Diane Van Deren had lots of company on Day 13 of her thru-trek of North Carolina’s Mountains-to-Sea Trail. Starting with a 5 a.m. visit with the local police.

“Out for your morning stroll?” the officer inquired.

“Yes,” answered Van Deren, “for about a thousand miles.”

A little latter she and trail guide for the day Bill Vann, a dentist and professor thereof at UNC’s School of Dentistry, were greeted by four State Troopers. Van Deren said it was the first time she’d encountered that many police officers and didn’t get a ticket. Do tell, Diane.

The day began around 4:30 a.m. at the post office in Danbury and followed country roads to the Watershed Lakes trails north of Greensboro. At the trailhead to Peninsula trail they were greeted by Mountains-to-Sea Trail celeb Scot Ward. Ward is probably as familiar with the Mountains-to-Sea Trail in its entirety as anyone: He’s hiked the entire trail three times, including twice in 2009. The guidebook he recently published is being used by Van Deren’s MST Endurance Run expedition, especially for guidance on the country roads that make up the MST’s temporary route. (About 530 miles of the MST is complete; the remainder is temporary, alternative route largely along paved roads.)
Like Van Deren, Ward also has trouble staying put. In addition to three crossings of the MST, he hiked the Appalachian Trail in 2003, the Long Trail in 2004 and the Colorado Trail in 2007. He’d been at Trail Days, an annual celebration of the AT in Damascus, Va., before heading down to meet Van Deren, whom he greeted in a white stretch limo (when he’s not hiking, Ward drives for a limosine service in Lexington, Ken.).
Stalkers are often a problem for celebrities, but, fortunately, not for Van Deren.
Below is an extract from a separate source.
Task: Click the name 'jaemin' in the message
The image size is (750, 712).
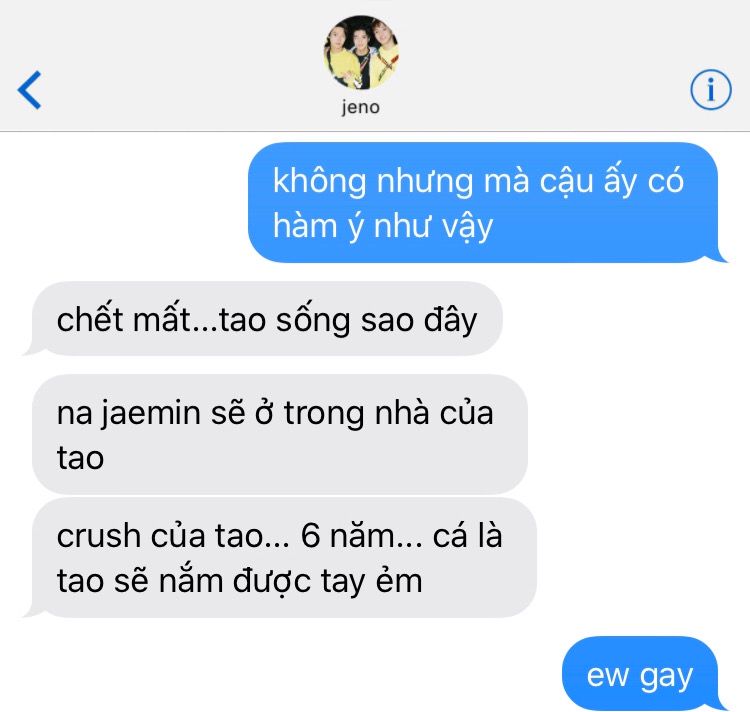Action: [151, 413]
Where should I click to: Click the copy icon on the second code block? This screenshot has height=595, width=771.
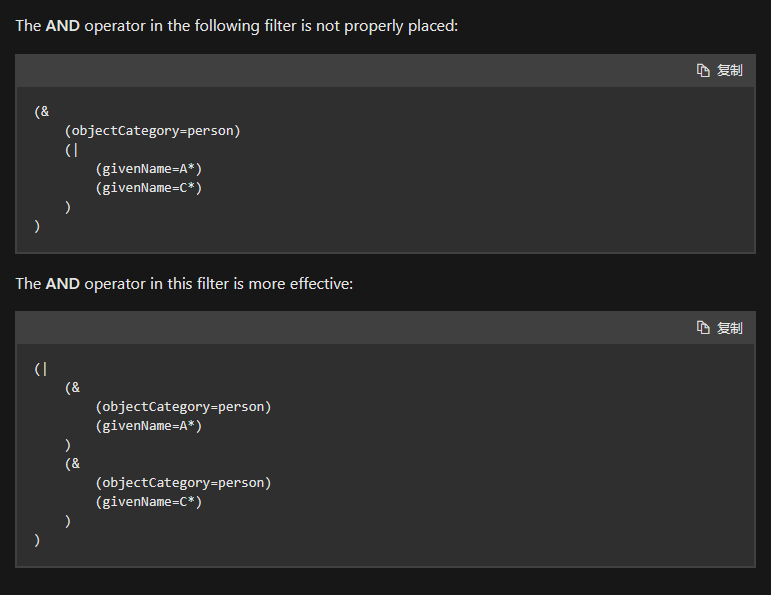(x=703, y=328)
Justin Stagner, a 5th grade teacher in Greensboro, was out after school running the Watershed trails in hopes of meeting Van Deren. His wish came true.

Van Deren and Vann called it a day at North Church Street near Lake Townsend after 45 miles.

Expedition coordinator Chuck Millsaps says Van Deren waited until a “torrential downpour passed” to start hiking this morning, at 5:30. The plan for today is to cover 50+ miles, which would get Van Deren “close to the Eno area.”